● **Directions**: Rewrite the records below, replacing each "label" with "tag" and keeping everything else unchanged. Omit the pictures.

● **Given records**:
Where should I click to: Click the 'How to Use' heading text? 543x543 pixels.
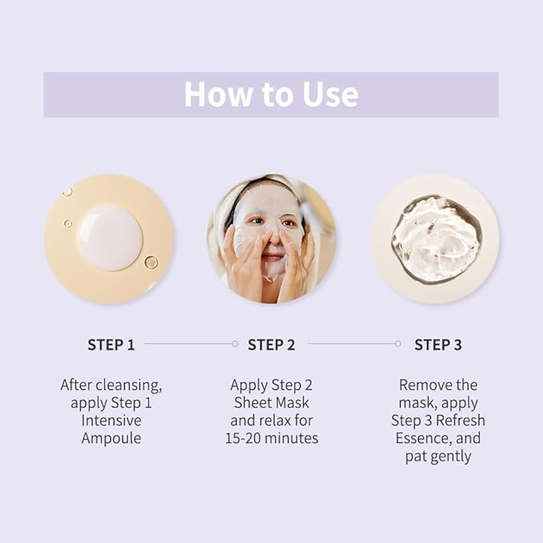[x=271, y=94]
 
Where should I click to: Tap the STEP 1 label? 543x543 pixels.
[x=111, y=345]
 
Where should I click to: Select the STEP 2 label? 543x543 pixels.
[x=271, y=345]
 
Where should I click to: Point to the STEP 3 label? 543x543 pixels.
[x=437, y=345]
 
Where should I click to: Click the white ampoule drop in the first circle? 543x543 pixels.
[x=110, y=238]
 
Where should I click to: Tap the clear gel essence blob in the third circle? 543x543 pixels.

● **Right answer**:
Where should I click to: Click the 'How to Use' heading text? 543x543 pixels.
[x=271, y=94]
 
Where should I click to: Tap the STEP 1 tag? 543x543 pixels.
[x=111, y=345]
 
Where should I click to: Select the STEP 2 tag? 543x543 pixels.
[x=271, y=345]
 
Where should I click to: Point to the STEP 3 tag? 543x543 pixels.
[x=437, y=345]
 
Where should I click to: Click the white ampoule drop in the first circle? 543x543 pixels.
[x=110, y=238]
 
Where should I click to: Tap the clear gel essence blob in the third circle? 543x543 pixels.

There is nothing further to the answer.